Thursday, August 16, 2007

Know Your Role

I am back in Smalltown after spending about a week at “home” in Wisconsin that was less than fun, although it did have its positive points. I was able to see my cousins, who I rarely see except on Christmas Eve each year. West Coast Cousin is a special events coordinator for a 5-Star hotel in California while her brother, Midwest Cousin, owns two pizza franchises in Wisconsin.

West Coast Cousin is a bit of an adventurer; she moved to Arizona for college. There she knew only two people. From there she moved to San Diego and who knows where she will move next. I admire her determination to live her life where and how she wants. For me “the Family” (headquartered back in Wisconsin) has an ability to influence my decisions, whether intentionally or not.

Midwest Cousin, although he has remained within close proximity to family headquarters, is also an adventurer; or maybe even a “gambler.” Running a franchise involves a lot of money and offers no guarantees, but it was a risk he was willing to take and now, after a lot of hardwork and financial investment he is slowly beginning to see the fruits of his labor.

Both cousins are admirable for these qualities.

Little Sister is the youngest of the "kids", so she is still making her way, although she has already shown signs of the “moxy” that appears to run in the family.

Then there is me.

While I was home, The Wise One, The Blessid Mother, and I went to the state fair. Every year that I have gone to the fair, for as long as I can remember, I have done two things – ate something greasy and made out of cheese, and submitted my signature for a handwriting analysis.

The Wise One commented that the analysis appeared to be a pretty accurate read of my personality, although he suspected some aspects of my personality that exist I may not share with my family.

I realized he was correct.

Unlike Little Sister, who will often have the same demeanor whether she is with Grandma or a friend at the bar, I am, in many ways a different person for my family than I am in my own life.
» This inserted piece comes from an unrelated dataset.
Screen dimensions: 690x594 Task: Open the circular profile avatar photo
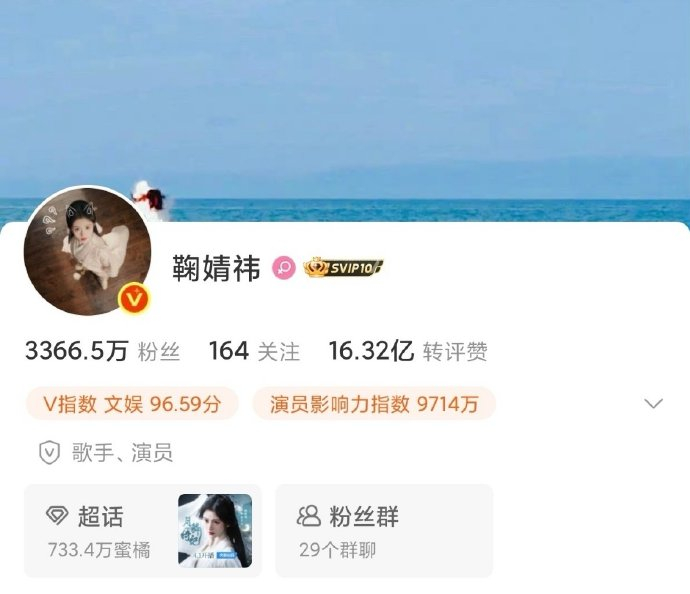tap(87, 251)
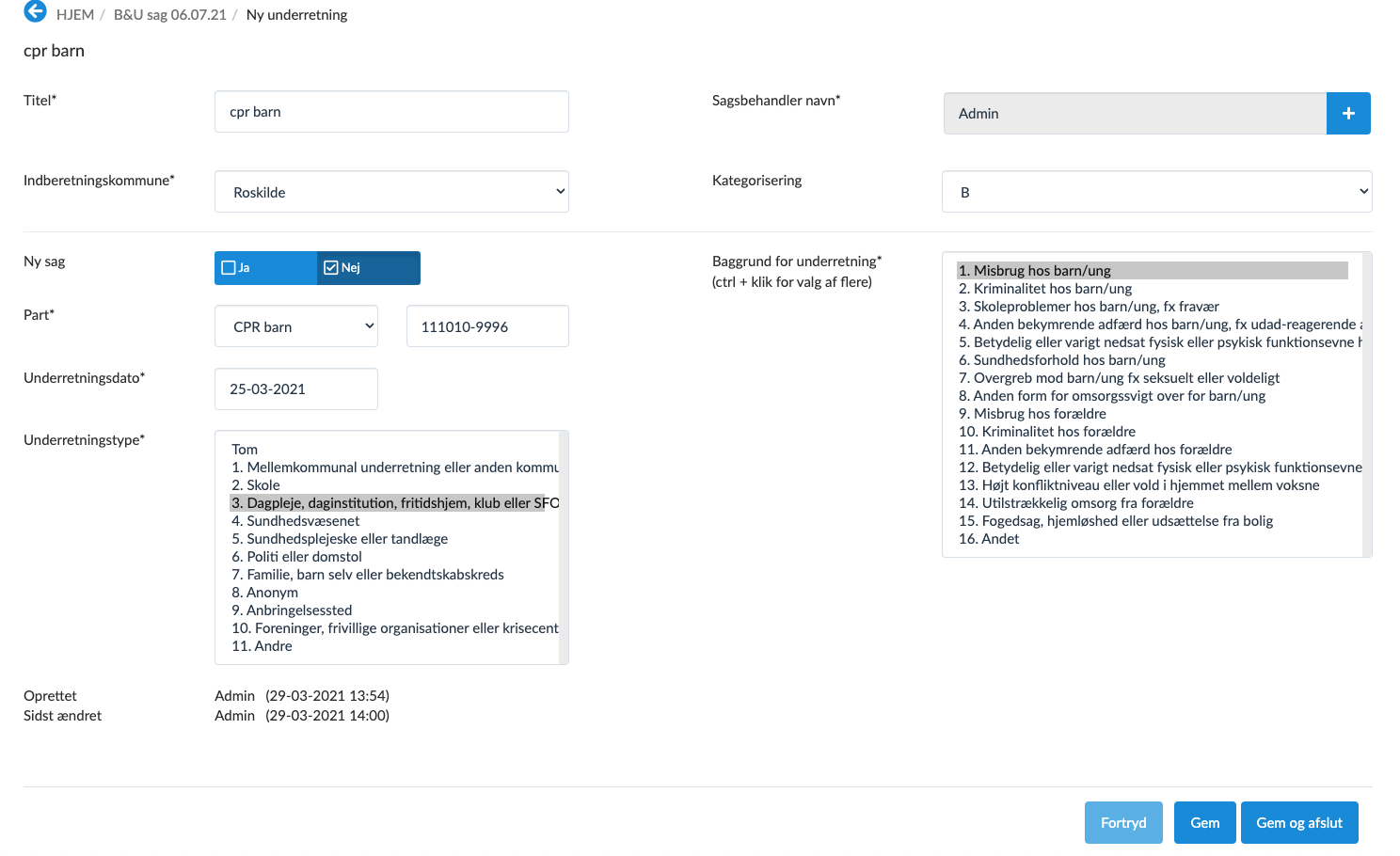1400x856 pixels.
Task: Toggle the Nej checkbox for Ny sag
Action: [331, 268]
I enjoy dancing and singing, I am not afraid to try new things and I can be rather pleasant (I think!) most of the time. But in the company of my family sometimes it’s as though I have not evolved all that much from the 14 year old I once was.

Why, I am not exactly sure. I think I feel like I know the role I am intended to play, and that is what I will do, for the most part.

Maybe someday I will feel comfortable being the same person for everyone, but I doubt it; I think people like that are very few and far between.